*Задание 1*.
Ответьте на вопросы по фрагменту о книге Антона Сорокина.
(а) Какие годы жизни Антона Семеновича Сорокина указаны во фрагменте?
(б) Чье имя, согласно Жаку Деррида, невозможно удалить из перформативной структуры высказывания?
(в) Какая категория у Сорокина позволила снять противоречие между перформативом и дескриптивной структурой высказывания?
*Задание 2*.
Продолжите фрагмент о книге Антона Сорокина «Тридцать три скандала Колчаку», начав сразу после его последнего предложения.

━━ Фрагмент

Антон Сорокин. Тридцать три скандала Колчаку (фрагмент)

Фрагмент из вступительной статьи, а также один из «Скандалов»

О книге Антона Сорокина «Тридцать три скандала Колчаку»

«Это не литература, это вне литературы. Тем хуже для литературы…»

Антон Сорокин

Центральная семиологическая проблема, которую весьма своеобразно и последовательно решал в своем многообразном творчестве сибирский писатель, драматург, художник Антон Семенович Сорокин (1884–1928) — проблема организации перформативной структуры высказывания, той самой, из которой, согласно Жаку Деррида, невозможно удалить имя подписывающего. Вполне закономерно на этом пути появление «Манифеста Антона Сорокина», «Завещания Антона Сорокина», многочисленных вариантов «Автобиографии Антона Сорокина». Подобно Ницше в интерпретации Деррида, скромный омский литератор, провозгласивший себя Писательским Королем, мозгом Сибири, «национальным сибирским писателем», парадоксальным образом оказался готов «пустить в ход свое имя (со всем, что к нему примешано и что не сводится к „я“), инсценировать подписи, сделать из всего, что было написано о жизни и смерти, один огромный биографический росчерк» [Деррида 2002, 47].

Категорией, позволяющей снять неразрешимое противоречие между перформативом и дескриптивной структурой высказывания, имеющей все основания оставаться без автора и не получить резонанса, стал у Сорокина скандал. Он же становится пространством медиации между биографией, телом и текстом, внешнее «величие» и совершенство которых вполне осознанно принесены писателем в жертву своеобразно и глубоко понятой «литературности».

━━━━
━━ Материал

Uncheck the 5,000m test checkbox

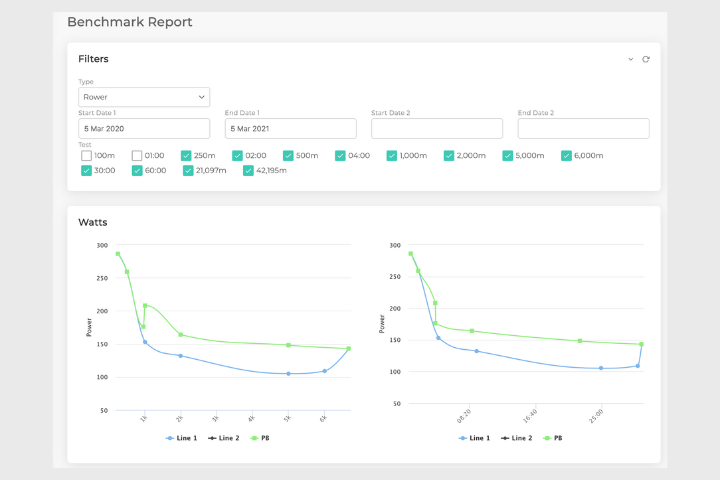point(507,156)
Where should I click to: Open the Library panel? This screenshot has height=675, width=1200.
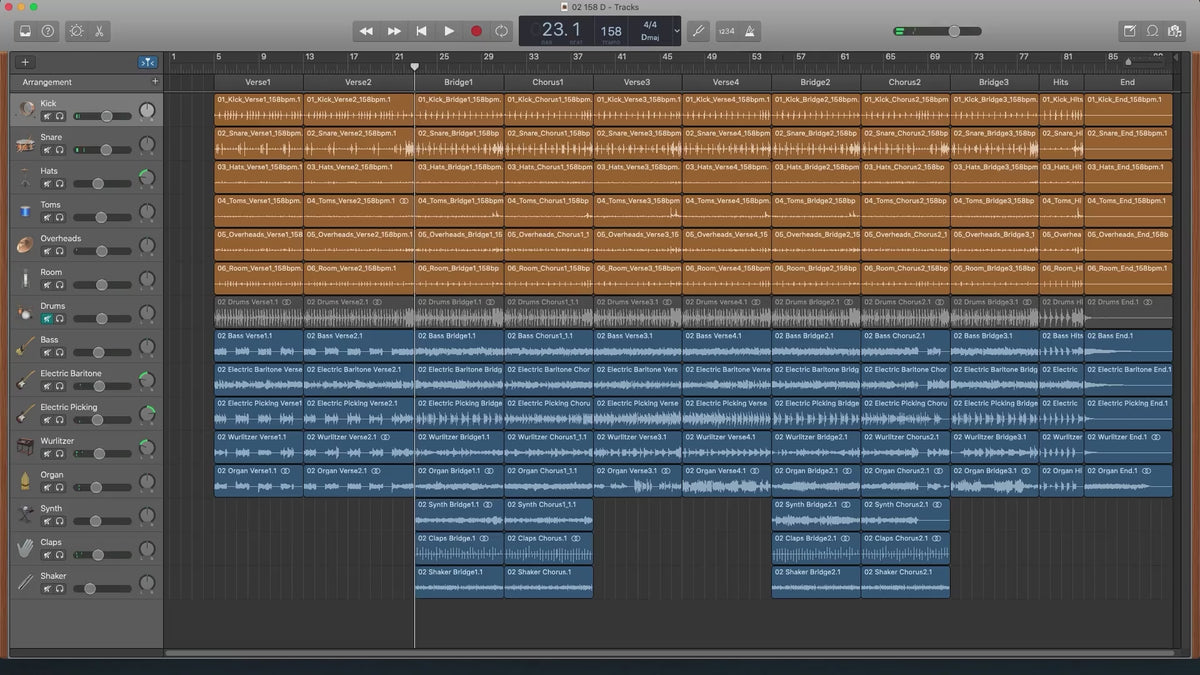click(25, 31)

━━━━
━━ Материал

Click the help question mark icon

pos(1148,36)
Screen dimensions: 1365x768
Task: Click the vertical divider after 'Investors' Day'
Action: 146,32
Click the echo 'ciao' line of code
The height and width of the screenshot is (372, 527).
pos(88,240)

━━━━

*Ответ 1*.
(а) 1884–1928.
(б) Имя подписывающего.
(в) Скандал.

*Ответ 2*.
К скандалу писатель относился эстетически, как к произведению искусства, и строго рационально. Скандал и есть, по Сорокину, высшая форма литературного творчества: по крайней мере, весь город Омск — в этой системе ценностей — замирает в напряженном ожидании: что еще вытворит Сорокин? <…>

Из текста «Тридцати трех скандалов…» видно, что А. С. Сорокин «осмеливался провоцировать» не только колчаковцев, но и самого Верховного правителя Александра Васильевича Колчака (1874–1920). Отдадим должное мужеству человека, бесстрашно, самозванно и самочинно являвшемуся на совещания у Колчака и обращавшему адмирала и его свиту в бегство при помощи, например, «знаменитого номера со свечой». Вспомним при этом, что всякое, в том числе, очевидно, и такое, противодействие Верховному правителю грозило расстрелом. Шутки «Писательского Короля» могли иметь нешуточное завершение; скандалист Сорокин изрядно рисковал, ставя на карту собственную жизнь.

Отдадим должное и Колчаку, не только терпевшего выходки эксцентричного провинциального литератора, но и не побоявшегося перед лицом неотвратимой гибели переступать порог дома юродствующего мудреца и писателя, целуя ручку его супруге… Делая шаг навстречу Сорокину, Колчак, оставаясь его антагонистом в жизни и оппонентом в политике, поневоле становится партнером писателя в трагической клоунаде истории и жизни — его и своей.
По многочисленным свидетельствам, об устраиваемых А. С. Сорокиным скандалах знал и говорил тогда практически весь Омск — столица Верховного правителя России.

<…>

В области орфографии, пунктуации и синтаксиса (иногда непривычно «смятого») мы старались сохранить особенности оригинала.

Надеемся, что эта книга привлечет внимание к писателю, художнику и скандалисту, создателю 24-х томов первоклассной литературы.

Иногда, впрочем, автор говорил, что 32-х.

<…>

Скандал третий

Давид Бурлюк был в восторге от моей находчивости. С вами можно дело сделать, не то, что мямля Четвериков. Отец футуризма приглашал меня ехать с ним в Америку, от поездки я отказался, но дал разрешение Давиду Бурлюку выпускать за Антона Сорокина артиста (важны мои произведения). Сидя в Омске, я читал рецензии о выступлении Антона Сорокина в Томске, Новониколаевске, в Иркутске. А в 1921 году в Омск привезли арестованного Антона Сорокина и мне пришлось узнать, что это артист Карпинский, выступавший за Антона Сорокина на вечерах Бурлюка и по отъезде в Америку Бурлюка устраивавший самостоятельно вечера Антона Сорокина. Артиста освободили.

− Можете выступать от моего имени.

Карпинский махнул рукой:

− Довольно!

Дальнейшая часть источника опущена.